• [O QUE FAZER]: Por favor, selecione e transcreva cada linha das entradas abaixo que contenha a palavra "click", diferenciando maiúsculas de minúsculas.

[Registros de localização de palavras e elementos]
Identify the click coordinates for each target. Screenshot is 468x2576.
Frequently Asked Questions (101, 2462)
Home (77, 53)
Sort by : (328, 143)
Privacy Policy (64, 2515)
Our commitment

• [RESULTADO COMPLETO]:
Identify the click coordinates for each target. Screenshot is 468x2576.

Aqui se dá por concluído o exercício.